- Battle of Ath Yahia Moussa: Part of Algerian War
| Date | 6–7 January 1959 |
| Location | Aït Yahia Moussa, Algeria |
| Result | ALN victory |

Belligerents
- ALN: France

Commanders and leaders
- Colonel Amirouche: Jacques Faure
- Casualties and losses: Algerian claims: 385 killed

= Battle of Ath Yahia Moussa =

1959 Battle in Kabylia, Algeria

The Battle of Ath Yahia Moussa was an armed conflict during the Algerian War that took place on January 6, 1959, in the Kabylia region of Algeria. This battle involved the National Liberation Army (ALN) against the French Army.

== Background ==
On January 6, 1959, a meeting of several regional leaders of the National Liberation Army (ALN) was supposed to take place at the residence of Krim Belkacem's family in the village of Tizra-Aissa.
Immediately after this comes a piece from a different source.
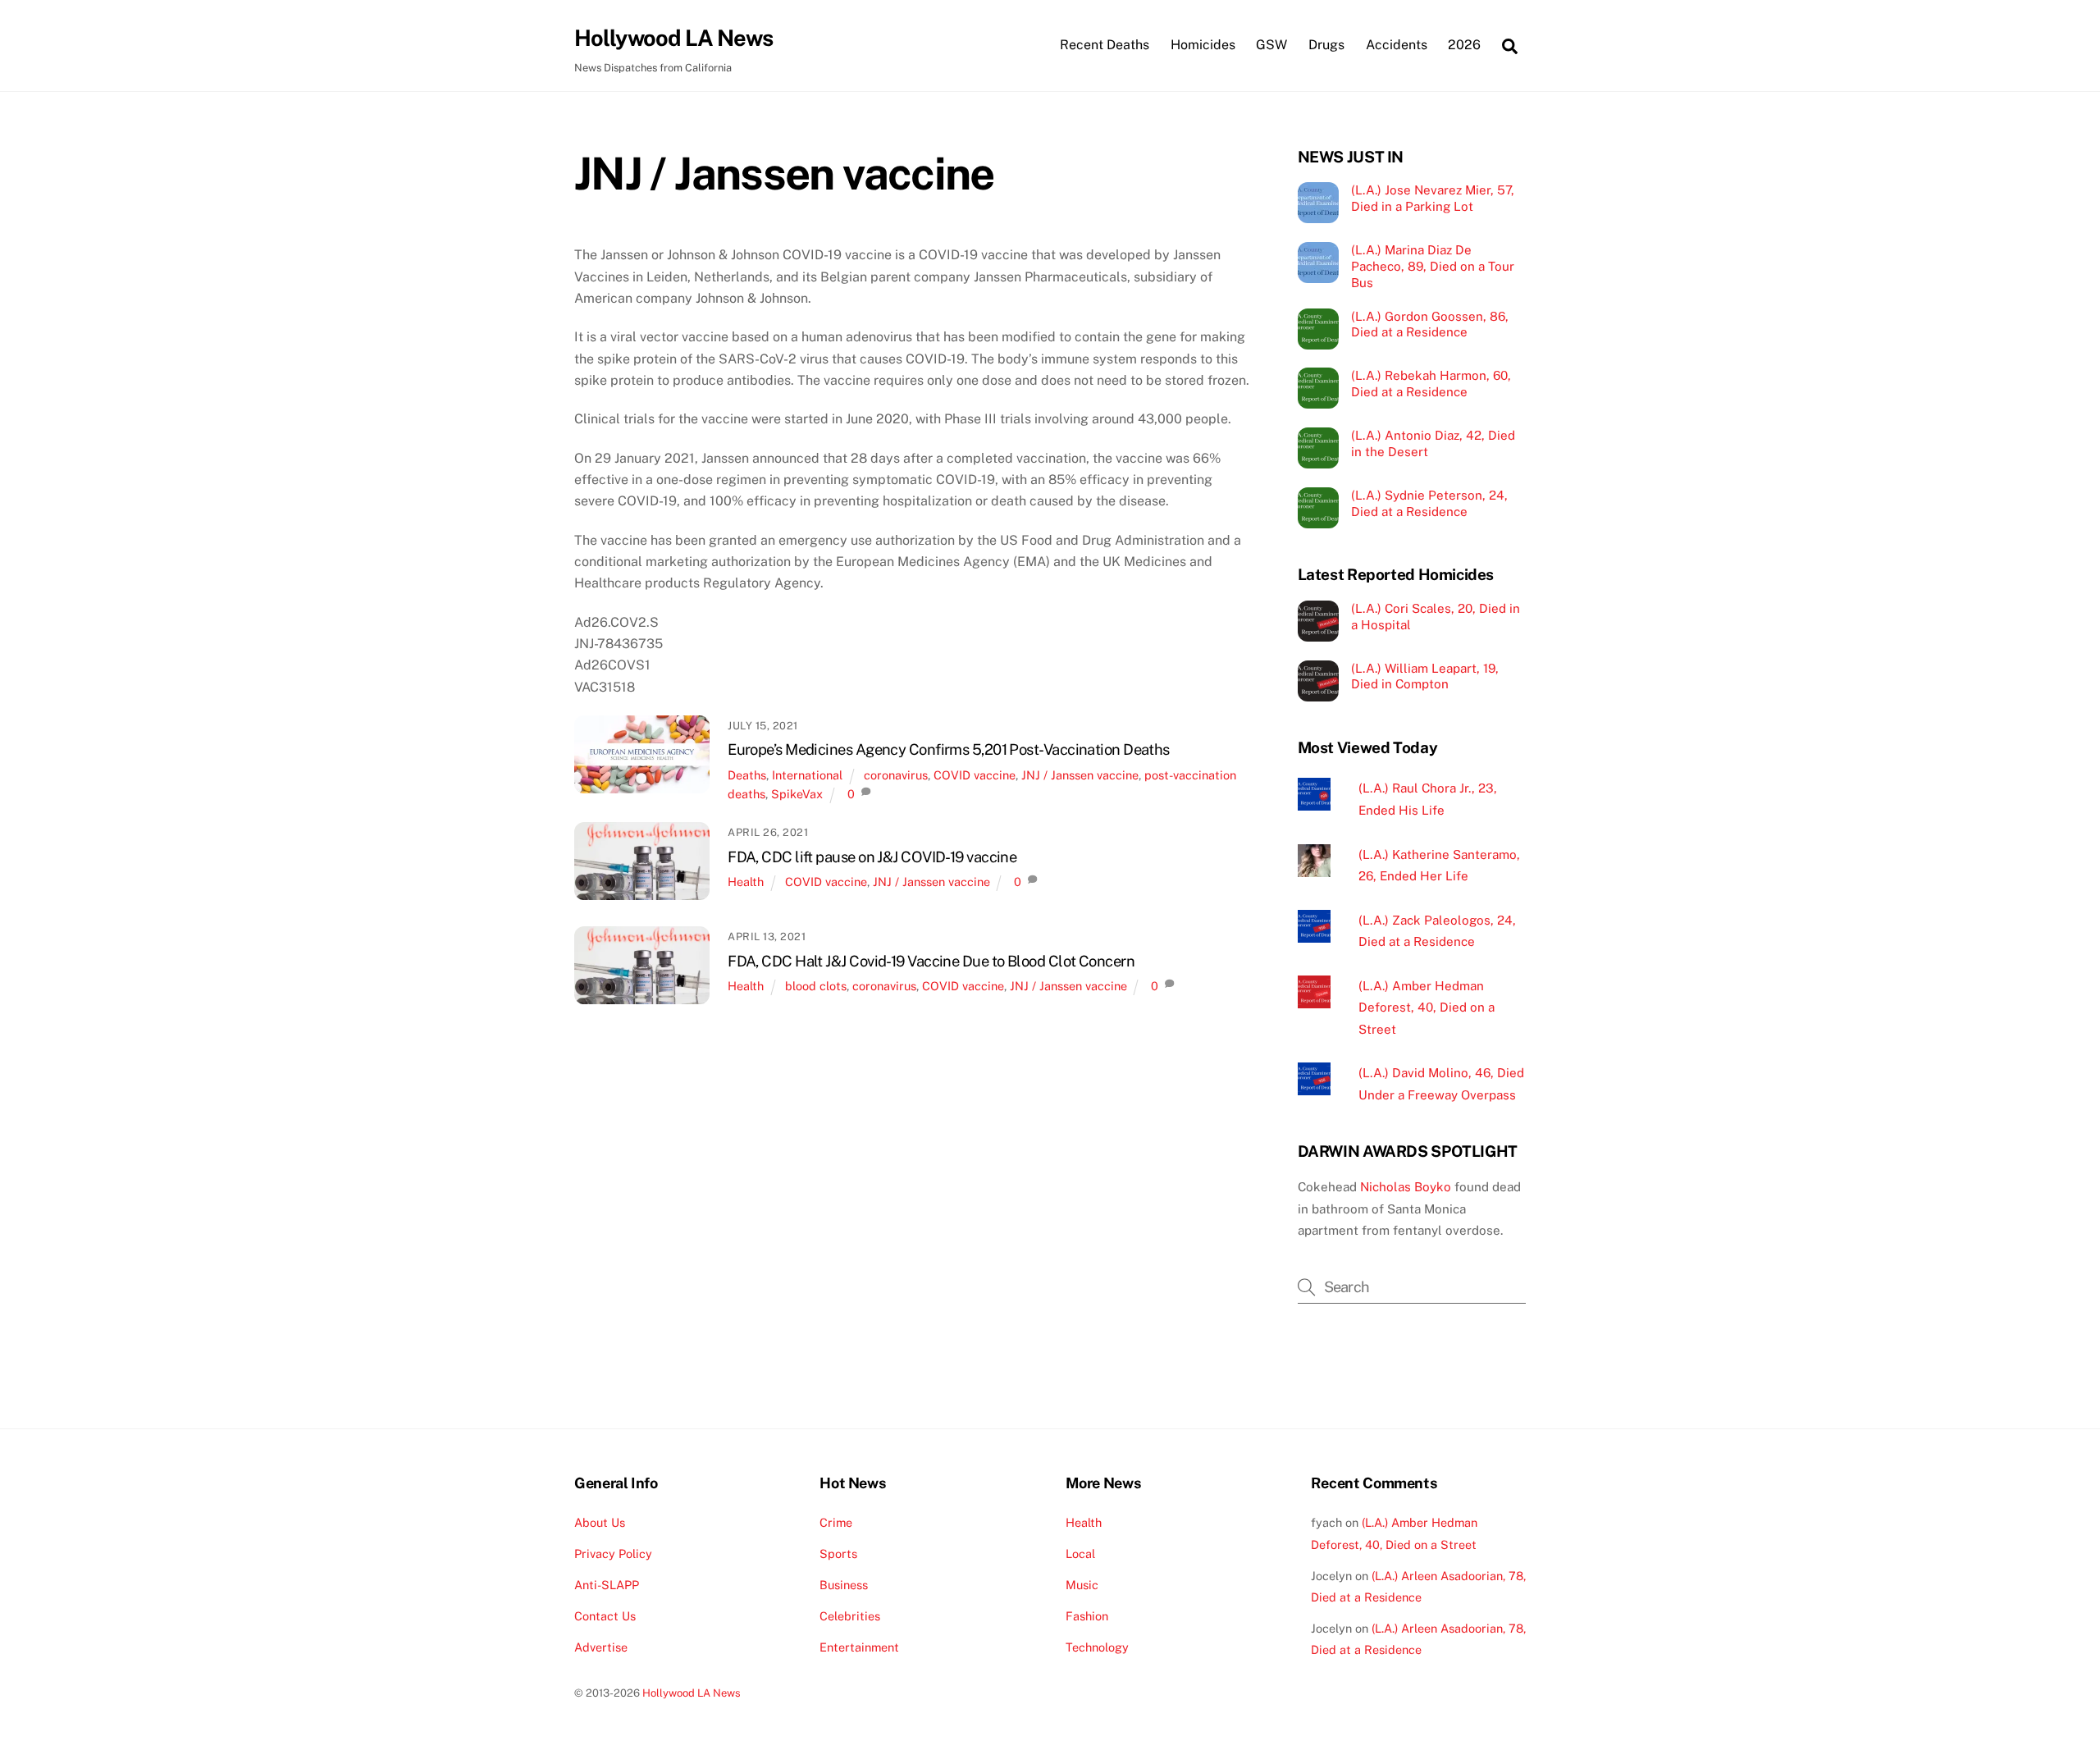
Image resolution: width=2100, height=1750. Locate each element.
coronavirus (896, 775)
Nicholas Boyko (1405, 1187)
The French Army, informed of this meeting, deployed a military force with the objective of eliminating the ALN troops, including the four companies from Djurdjura, Maatkas, Ath Yahia Moussa, and Lakhdharia, as well as a commando of 25 men from the autonomous zone of Tizi-Ouzou. On January 5, there were multiple reports of French troops in the Aït Yahia Moussa area, leading to an evacuation order. The main leaders were to be safely evacuated to a secure location.

== Battle ==
The battle commenced on January 6 around 3 a.m. in the village of Tizra-Aissa. The first aerial bombardment occurred at 10 a.m., and the fighting persisted throughout the day, concluding on the morning of January 7 after the French army retreated. However, the toll was substantial on both sides, with the Algerian Liberation Army losing 385 of its fighters. Captain Jean Graziani, who was the one who tortured Djamila Bouhired, also met his death during a hand-to-hand combat with the mujahideen.

== Aftermath ==
During the course of the battle, the French army experienced the loss of two officers, Captain Jean Graziani and Lieutenant Jean Chassin.